MATEC Web of Conferences (Jan 2016)

An Imbalanced Data Classification Algorithm of De-noising Auto-Encoder Neural Network Based on SMOTE

  • Zhang Chenggang,
  • Song Jiazhi,
  • Pei Zhili,
  • Jiang Jingqing

DOI
https://doi.org/10.1051/matecconf/20165601014
Journal volume & issue
Vol. 56
p. 01014

Abstract

Read online

Imbalanced data classification problem has always been one of the hot issues in the field of machine learning. Synthetic minority over-sampling technique (SMOTE) is a classical approach to balance datasets, but it may give rise to such problem as noise. Stacked De-noising Auto-Encoder neural network (SDAE), can effectively reduce data redundancy and noise through unsupervised layer-wise greedy learning.
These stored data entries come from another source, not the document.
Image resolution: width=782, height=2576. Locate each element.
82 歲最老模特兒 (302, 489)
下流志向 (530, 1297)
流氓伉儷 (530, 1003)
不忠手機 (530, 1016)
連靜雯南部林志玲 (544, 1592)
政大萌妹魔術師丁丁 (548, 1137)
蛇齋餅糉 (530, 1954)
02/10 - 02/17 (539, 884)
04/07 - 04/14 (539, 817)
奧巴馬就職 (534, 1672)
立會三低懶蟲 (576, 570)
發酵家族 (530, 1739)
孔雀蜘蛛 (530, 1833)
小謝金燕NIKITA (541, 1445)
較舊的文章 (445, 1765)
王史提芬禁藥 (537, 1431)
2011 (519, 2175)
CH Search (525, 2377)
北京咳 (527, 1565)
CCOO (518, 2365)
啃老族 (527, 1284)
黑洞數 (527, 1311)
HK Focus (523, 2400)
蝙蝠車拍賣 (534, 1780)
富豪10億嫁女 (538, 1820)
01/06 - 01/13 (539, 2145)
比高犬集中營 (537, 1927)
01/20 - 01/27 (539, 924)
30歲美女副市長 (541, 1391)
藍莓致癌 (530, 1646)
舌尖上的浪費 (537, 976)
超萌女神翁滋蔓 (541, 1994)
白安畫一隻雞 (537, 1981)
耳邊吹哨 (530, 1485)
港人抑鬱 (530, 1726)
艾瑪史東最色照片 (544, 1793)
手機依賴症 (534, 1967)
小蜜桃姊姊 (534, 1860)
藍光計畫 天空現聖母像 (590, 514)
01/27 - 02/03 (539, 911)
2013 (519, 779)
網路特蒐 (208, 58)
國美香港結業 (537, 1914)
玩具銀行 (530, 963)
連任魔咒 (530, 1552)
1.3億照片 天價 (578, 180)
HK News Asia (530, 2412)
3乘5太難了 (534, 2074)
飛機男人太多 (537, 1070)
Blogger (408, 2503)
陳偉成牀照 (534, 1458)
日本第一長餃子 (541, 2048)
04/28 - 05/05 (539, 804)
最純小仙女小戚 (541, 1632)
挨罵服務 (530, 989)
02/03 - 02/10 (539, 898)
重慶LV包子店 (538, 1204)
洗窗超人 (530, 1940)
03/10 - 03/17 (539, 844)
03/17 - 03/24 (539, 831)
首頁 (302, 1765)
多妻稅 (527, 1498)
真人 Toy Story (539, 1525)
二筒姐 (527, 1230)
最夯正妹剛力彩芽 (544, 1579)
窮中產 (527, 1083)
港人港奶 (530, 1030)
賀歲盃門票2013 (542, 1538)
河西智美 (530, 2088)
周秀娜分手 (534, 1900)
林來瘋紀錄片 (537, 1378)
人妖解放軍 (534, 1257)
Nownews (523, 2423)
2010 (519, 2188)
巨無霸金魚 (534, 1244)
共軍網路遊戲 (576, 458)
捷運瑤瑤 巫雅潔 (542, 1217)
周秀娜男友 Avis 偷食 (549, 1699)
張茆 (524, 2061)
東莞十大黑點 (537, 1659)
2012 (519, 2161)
Aiming at the shortcomings of SMOTE algorithm when synthesizing new minority class samples, the paper proposed a Stacked De-noising Auto-Encoder neural network algorithm based on SMOTE, SMOTE-SDAE, which is aimed to deal with imbalanced data classification. The proposed algorithm is not only able to synthesize new minority class samples, but it also can de-noise and classify the sampled data. Experimental results show that compared with traditional algorithms, SMOTE-SDAE significantly improves the minority class classification accuracy of the imbalanced datasets.